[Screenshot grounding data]
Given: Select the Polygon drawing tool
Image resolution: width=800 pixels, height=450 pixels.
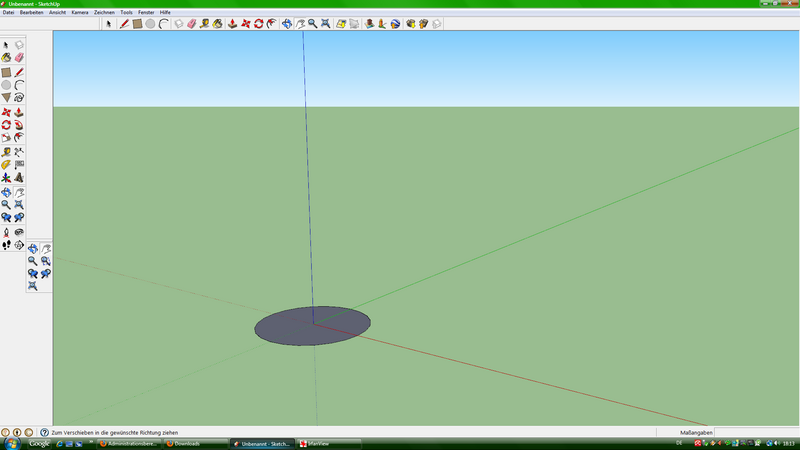Looking at the screenshot, I should tap(6, 98).
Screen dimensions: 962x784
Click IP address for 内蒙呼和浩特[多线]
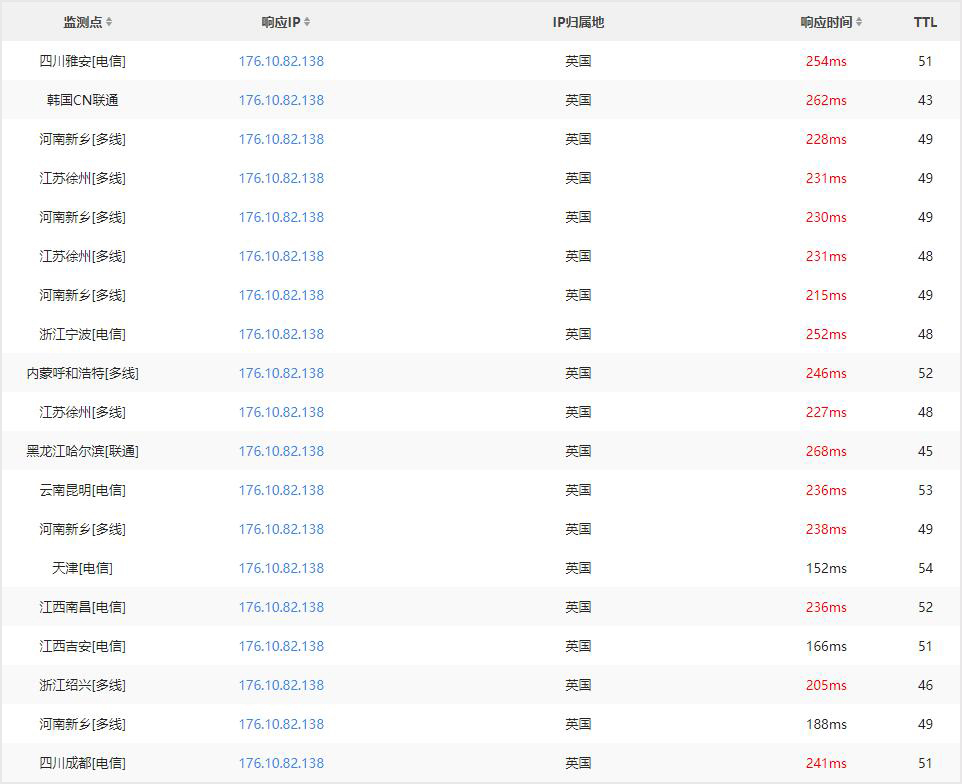(x=281, y=373)

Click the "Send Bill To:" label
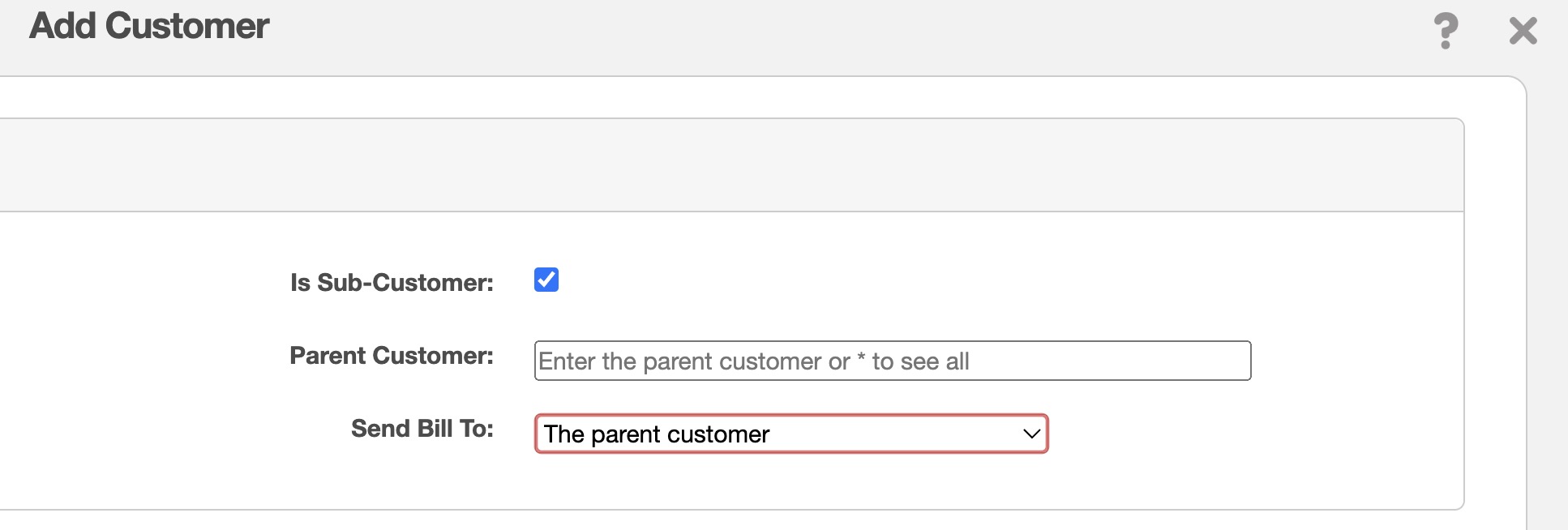[x=422, y=429]
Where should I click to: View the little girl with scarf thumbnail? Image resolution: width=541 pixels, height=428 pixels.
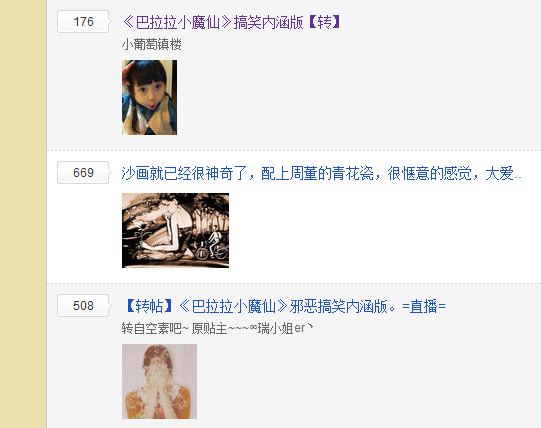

## WORK TO COMPLETE
All entries must come back exactly as written, though without their pictures.

## RESULT OF THE TASK
Given: Select the Polygon drawing tool
Image resolution: width=800 pixels, height=450 pixels.
Looking at the screenshot, I should tap(6, 98).
Screen dimensions: 962x784
Click IP address for 内蒙呼和浩特[多线]
(x=281, y=373)

Click the "Send Bill To:" label
[x=422, y=429]
Where should I click to: View the little girl with scarf thumbnail? Image resolution: width=541 pixels, height=428 pixels.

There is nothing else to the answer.